Will you rewrite everything from the line containing "How do I perform: Select" down to the line containing "click(1044, 1017)" as a Markdown table with the columns No. and Line, omitting blank lines and leaving the pictures out?

Information shown →
# # # # #
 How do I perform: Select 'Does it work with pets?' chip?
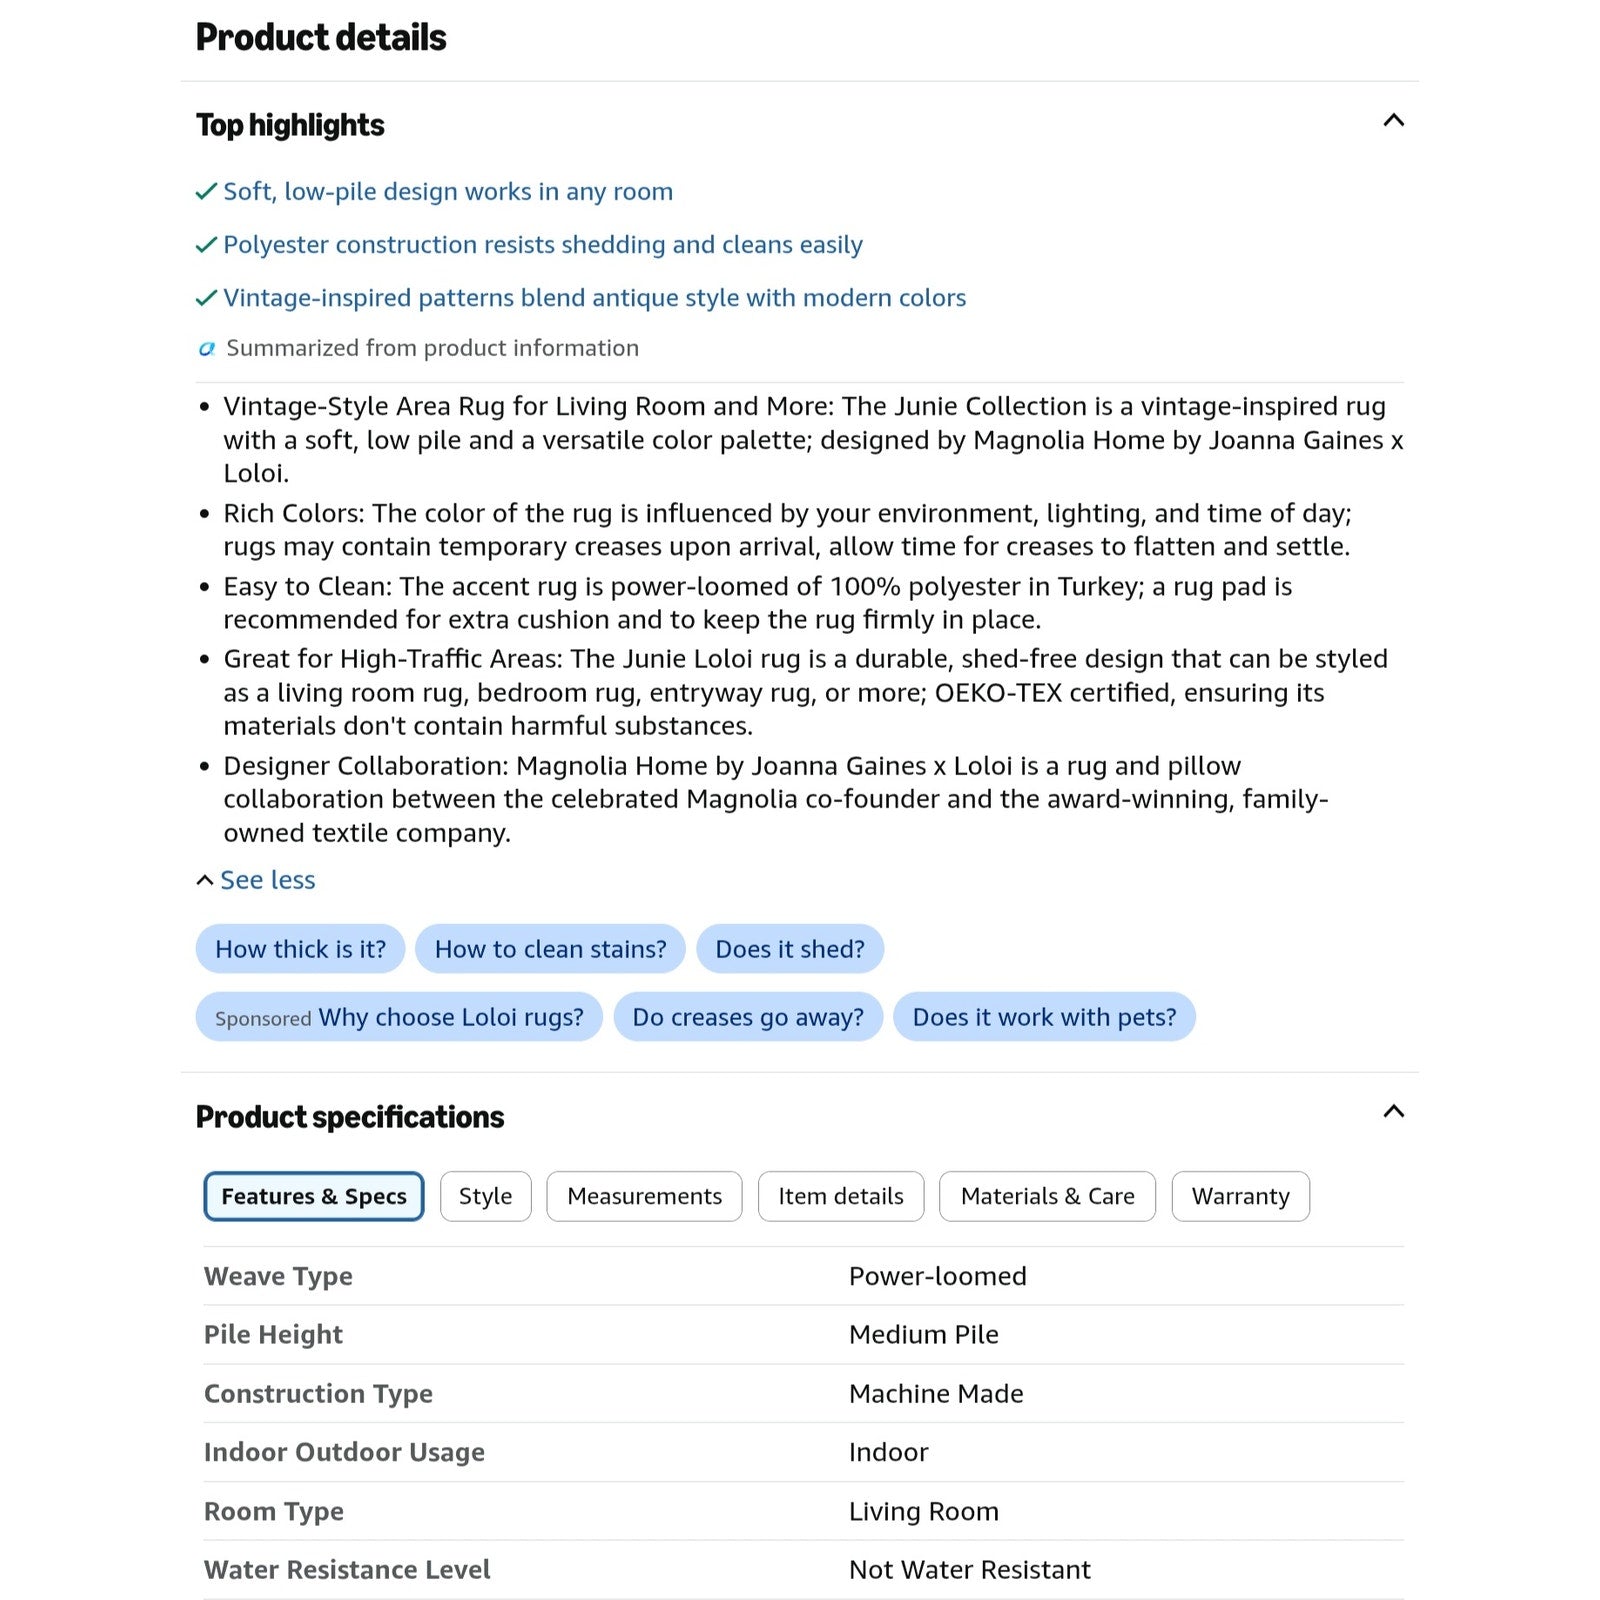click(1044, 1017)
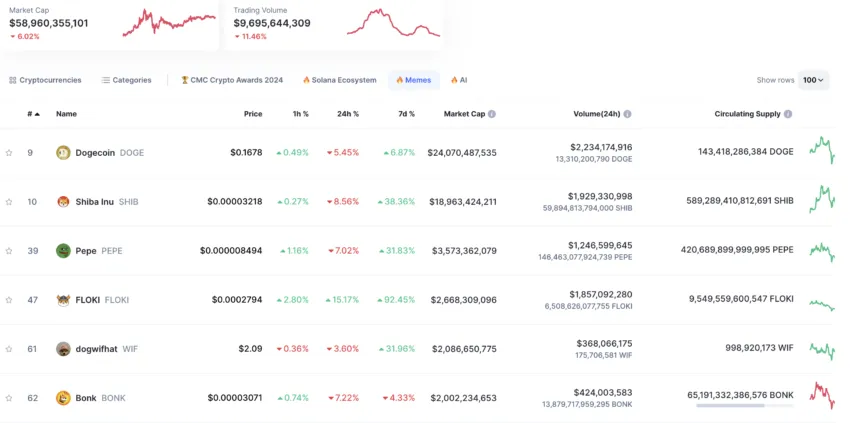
# # # # #
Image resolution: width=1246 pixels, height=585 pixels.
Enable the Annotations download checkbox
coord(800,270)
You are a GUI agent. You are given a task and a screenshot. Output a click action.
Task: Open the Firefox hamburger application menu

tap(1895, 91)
# # # # #
Reply →
| No. | Line |
|---|---|
| 1 |  How do I perform: Select 'Does it work with pets?' chip? |
| 2 | click(1044, 1017) |